Copyright ©1999, Tracey Harnack. All rights reserved.  No part of this story may be re-posted in part or in full without written permission from me. It's characters are used without permission, no infringement is intended.
Disclaimer: Gene Roddenberry's Earth: Final Conflict is copyright 1998, Tribune Entertainment Co.
Rating: PG.
Title: Happily Ever After

Author: Tracy Harnack

 

Happily Ever After

 

 

“Grandfather, tell me about when you were young.” The voice of a child startled the old man out of his thoughtful reverie. Perhaps old was not the word for the man, actually. More like…in his golden years. He looked well over seventy, true, and his hair was silver gray. He sat in a rocking chair by the fireplace. But his attitude was that of one who was still full of energy and life, and his gray-green eyes were as keen as ever. His face was etched with pain and battle scars, but was still quite handsome.

                He turned and smiled at the young boy who had spoken. “When I was young?” he asked, teasingly.

                The brown haired boy nodded eagerly. “Yes, Grandfather. The good old days.”

                A fair-hair girl of several years older kicked him. “Sean, you know those weren’t good times. More like the bad old days, right Grandfather?”

                The old man grinned at the children. “Yes, those were bad times, Aileen. But without them, we’d never be where we are now.”

                Aileen and Sean glanced at each other excitedly and settled themselves quickly at the old man’s feet. “Tell, us please,” Aileen implored. “Tell us about when the Taelons came.”

                The man got a faraway look in his eyes and fell silent for a moment. Finally he spoke. “Well, I suppose I should start with ‘Once Upon a Time’, huh?”

                The children’s bluer-than-blue eyes met his and they nodded vigorously.

                “All right. Once upon a time, the Earth was all alone in the universe. We didn’t know about the Taelons or about the Jaridians or the Kimera, or anyone else.”

                The children’s unnatural eyes grew wide, as they tried to comprehend that fact, even though they had heard this story many times before.

                “But that was before I was born,” he continued. “By the time I was born, the Taelons had been here for quite some time.”

                “Your parents were heroes, right?” Sean asked.

                The man smiled sadly. “Yes…yes, I suppose they were. In a way, they both died fighting to save humanity, although it didn’t always seem that way. Anyway, I grew up very fast.”

                “Faster than Mother?” Aileen asked.

                “Yes, much faster than your mother. Just she grew up much faster than you. I grew up in hours. Soon, the fight against the Taelons was full-blown.”

                “Fight?”

                “You fought each other?”

                “Oh yes…and killed. But that was before we understood the whole situation.”

                “It was very bad then, wasn’t it?”

                The man nodded. “Yes, as I said before, it was bad. But it was good, too.”

                “Good?”

                “Yes. You see, while things were hard and people were dying, we learned so many lessons from those times, lesson we might never have learned without the struggle. We made incredible friendships that will never die, and we’ve passed those friendships on to our children, and their children. But the fighting was still bad, until we found out the truth.”

“That Humans and Taelons needed each other, right?” Aileen piped up.

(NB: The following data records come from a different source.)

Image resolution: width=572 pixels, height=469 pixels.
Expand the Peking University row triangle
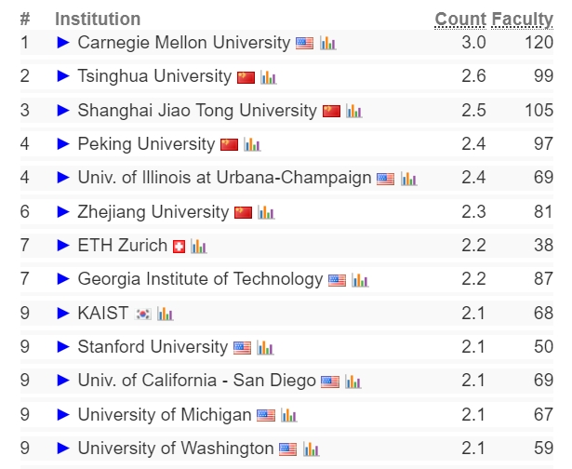pos(63,144)
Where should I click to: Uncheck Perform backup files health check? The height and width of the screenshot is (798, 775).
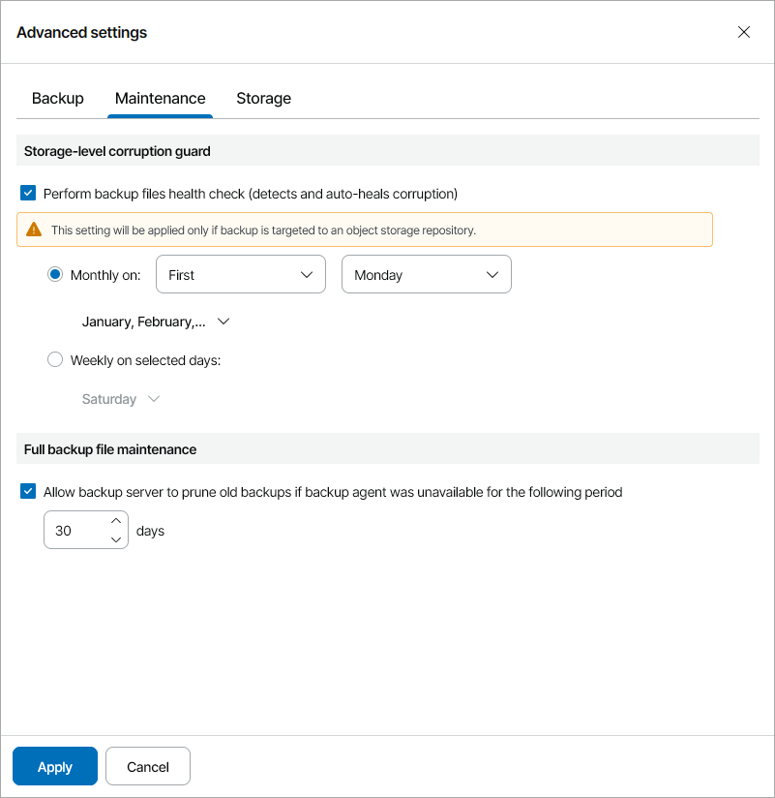point(28,194)
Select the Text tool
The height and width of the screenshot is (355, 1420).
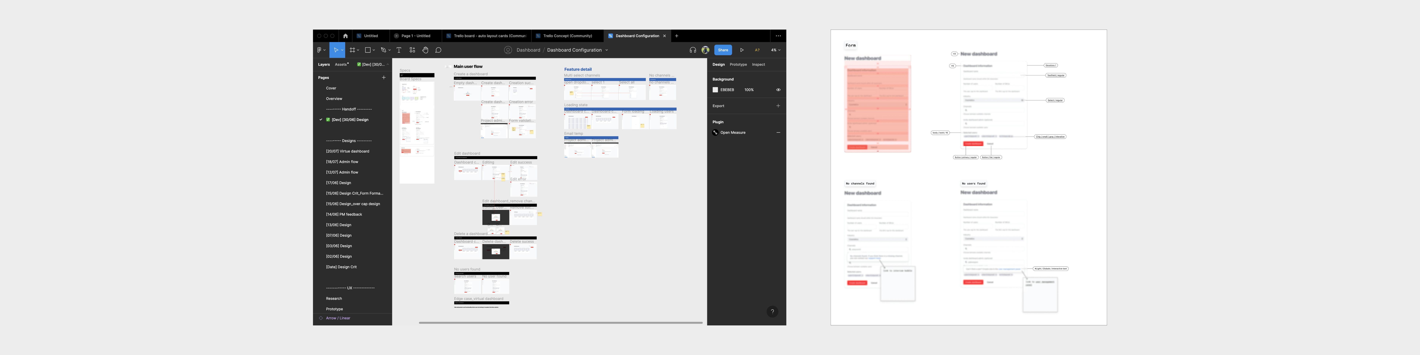(x=399, y=50)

                “Right,” the man said, tweaking her nose gently. “We fought for a very long time before we understood that.”

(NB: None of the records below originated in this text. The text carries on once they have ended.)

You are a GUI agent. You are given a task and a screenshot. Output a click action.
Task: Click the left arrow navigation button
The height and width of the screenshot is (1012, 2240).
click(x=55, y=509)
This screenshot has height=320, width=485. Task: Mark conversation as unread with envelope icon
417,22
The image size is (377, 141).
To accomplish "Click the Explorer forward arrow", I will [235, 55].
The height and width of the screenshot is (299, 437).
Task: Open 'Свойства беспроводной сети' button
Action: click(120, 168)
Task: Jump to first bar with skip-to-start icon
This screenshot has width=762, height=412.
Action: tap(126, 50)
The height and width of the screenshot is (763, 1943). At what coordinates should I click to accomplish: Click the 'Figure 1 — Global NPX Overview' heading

                “But you knew as soon as you were born, didn’t you grandfather?” Sean asked.

                “I did,” he confirmed. “But even I didn’t quite understand all of what that meant for a long time.”

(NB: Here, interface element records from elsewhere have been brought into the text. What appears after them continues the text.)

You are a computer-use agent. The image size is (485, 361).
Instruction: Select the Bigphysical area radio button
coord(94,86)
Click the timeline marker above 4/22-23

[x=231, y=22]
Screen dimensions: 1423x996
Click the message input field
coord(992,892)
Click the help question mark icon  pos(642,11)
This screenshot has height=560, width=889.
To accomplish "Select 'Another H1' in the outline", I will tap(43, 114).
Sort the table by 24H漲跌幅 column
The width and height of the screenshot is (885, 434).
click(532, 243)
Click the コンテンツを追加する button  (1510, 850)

                “You were the first, though, right?” Sean insisted. “And you made everyone else understand?”

                “I was the first, the first of many things. And I did make everyone else understand. Eventually.”

                “Yup,” Aileen said happily. “That’s why we’re here. If Grandfather hadn’t convinced everyone that we needed each other, everyone would be dead now, wouldn’t they?”

                “Yes, they probably would,” he said after a moment. “Funny, I never thought of it that way.” He shook his head to clear it. “Anyway, it took along time but eventually Human and Taelons laid down their weapons and joined together.”

                “To create us.”

                “Yes, to create you. And all the other children like you.” The old man fell silent again. His thoughts drifted to the old, confusing days of fighting and subterfuge. When he didn’t even know what was going on in his own life, but was some how expected to save the world. When it seemed like there was no one to trust, and that those he loved most were out to kill him. When his friends were dying off by the handful, and he was the only one like himself in the universe.

                He was jarred from his thoughts by Sean’s voice.

                “How did it end?”

                He raised his brows at the boy. “I told you. We joined together to make a new race. A better race. You.”

                “But how did it end?”

                Liam Kincaid grinned rakishly at his grandson. “Why, don’t you know boy? True stories never end. They go on and on, endlessly. It is up to you,” he looked intensely at Aileen and Sean, “to live Happily Ever After.”